- [Problem to solve]
Substitute "selected" for every "clicked" in the listing below, and keep everything else unchanged.

- [Provided information]
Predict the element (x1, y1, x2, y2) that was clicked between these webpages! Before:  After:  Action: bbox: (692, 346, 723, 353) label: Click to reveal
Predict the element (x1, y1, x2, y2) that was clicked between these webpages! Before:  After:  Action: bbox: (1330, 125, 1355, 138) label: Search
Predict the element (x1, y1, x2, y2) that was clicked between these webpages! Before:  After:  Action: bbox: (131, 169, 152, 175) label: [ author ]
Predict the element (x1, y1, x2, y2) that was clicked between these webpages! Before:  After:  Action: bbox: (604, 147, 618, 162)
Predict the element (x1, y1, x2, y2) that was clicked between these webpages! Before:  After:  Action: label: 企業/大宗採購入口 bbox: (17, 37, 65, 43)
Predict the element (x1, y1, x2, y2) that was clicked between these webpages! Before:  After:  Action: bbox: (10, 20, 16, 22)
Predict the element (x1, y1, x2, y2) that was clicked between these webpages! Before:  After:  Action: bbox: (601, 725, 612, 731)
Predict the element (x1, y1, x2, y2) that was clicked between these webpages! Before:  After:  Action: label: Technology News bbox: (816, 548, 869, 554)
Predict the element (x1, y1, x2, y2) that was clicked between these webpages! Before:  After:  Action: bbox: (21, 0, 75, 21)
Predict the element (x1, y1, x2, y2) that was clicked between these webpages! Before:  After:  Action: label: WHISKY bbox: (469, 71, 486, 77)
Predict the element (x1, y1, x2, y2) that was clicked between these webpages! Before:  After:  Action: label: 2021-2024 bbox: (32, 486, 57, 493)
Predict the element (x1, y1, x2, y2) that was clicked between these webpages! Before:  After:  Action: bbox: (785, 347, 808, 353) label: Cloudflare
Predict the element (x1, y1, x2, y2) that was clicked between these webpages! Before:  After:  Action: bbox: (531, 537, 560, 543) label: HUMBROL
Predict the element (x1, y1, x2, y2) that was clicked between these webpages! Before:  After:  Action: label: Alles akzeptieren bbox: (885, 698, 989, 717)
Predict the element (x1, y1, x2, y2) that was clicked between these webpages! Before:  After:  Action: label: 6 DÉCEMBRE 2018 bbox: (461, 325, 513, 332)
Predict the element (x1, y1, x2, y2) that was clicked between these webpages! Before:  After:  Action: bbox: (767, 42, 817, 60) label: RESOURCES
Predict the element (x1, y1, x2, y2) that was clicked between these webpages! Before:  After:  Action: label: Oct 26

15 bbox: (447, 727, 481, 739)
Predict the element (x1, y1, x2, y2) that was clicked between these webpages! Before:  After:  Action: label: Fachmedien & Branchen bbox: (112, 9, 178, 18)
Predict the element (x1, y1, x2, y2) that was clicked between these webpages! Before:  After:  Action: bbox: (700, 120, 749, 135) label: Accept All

- [Completed exercise]
Predict the element (x1, y1, x2, y2) that was selected between these webpages! Before:  After:  Action: bbox: (692, 346, 723, 353) label: Click to reveal
Predict the element (x1, y1, x2, y2) that was selected between these webpages! Before:  After:  Action: bbox: (1330, 125, 1355, 138) label: Search
Predict the element (x1, y1, x2, y2) that was selected between these webpages! Before:  After:  Action: bbox: (131, 169, 152, 175) label: [ author ]
Predict the element (x1, y1, x2, y2) that was selected between these webpages! Before:  After:  Action: bbox: (604, 147, 618, 162)
Predict the element (x1, y1, x2, y2) that was selected between these webpages! Before:  After:  Action: label: 企業/大宗採購入口 bbox: (17, 37, 65, 43)
Predict the element (x1, y1, x2, y2) that was selected between these webpages! Before:  After:  Action: bbox: (10, 20, 16, 22)
Predict the element (x1, y1, x2, y2) that was selected between these webpages! Before:  After:  Action: bbox: (601, 725, 612, 731)
Predict the element (x1, y1, x2, y2) that was selected between these webpages! Before:  After:  Action: label: Technology News bbox: (816, 548, 869, 554)
Predict the element (x1, y1, x2, y2) that was selected between these webpages! Before:  After:  Action: bbox: (21, 0, 75, 21)
Predict the element (x1, y1, x2, y2) that was selected between these webpages! Before:  After:  Action: label: WHISKY bbox: (469, 71, 486, 77)
Predict the element (x1, y1, x2, y2) that was selected between these webpages! Before:  After:  Action: label: 2021-2024 bbox: (32, 486, 57, 493)
Predict the element (x1, y1, x2, y2) that was selected between these webpages! Before:  After:  Action: bbox: (785, 347, 808, 353) label: Cloudflare
Predict the element (x1, y1, x2, y2) that was selected between these webpages! Before:  After:  Action: bbox: (531, 537, 560, 543) label: HUMBROL
Predict the element (x1, y1, x2, y2) that was selected between these webpages! Before:  After:  Action: label: Alles akzeptieren bbox: (885, 698, 989, 717)
Predict the element (x1, y1, x2, y2) that was selected between these webpages! Before:  After:  Action: label: 6 DÉCEMBRE 2018 bbox: (461, 325, 513, 332)
Predict the element (x1, y1, x2, y2) that was selected between these webpages! Before:  After:  Action: bbox: (767, 42, 817, 60) label: RESOURCES
Predict the element (x1, y1, x2, y2) that was selected between these webpages! Before:  After:  Action: label: Oct 26

15 bbox: (447, 727, 481, 739)
Predict the element (x1, y1, x2, y2) that was selected between these webpages! Before:  After:  Action: label: Fachmedien & Branchen bbox: (112, 9, 178, 18)
Predict the element (x1, y1, x2, y2) that was selected between these webpages! Before:  After:  Action: bbox: (700, 120, 749, 135) label: Accept All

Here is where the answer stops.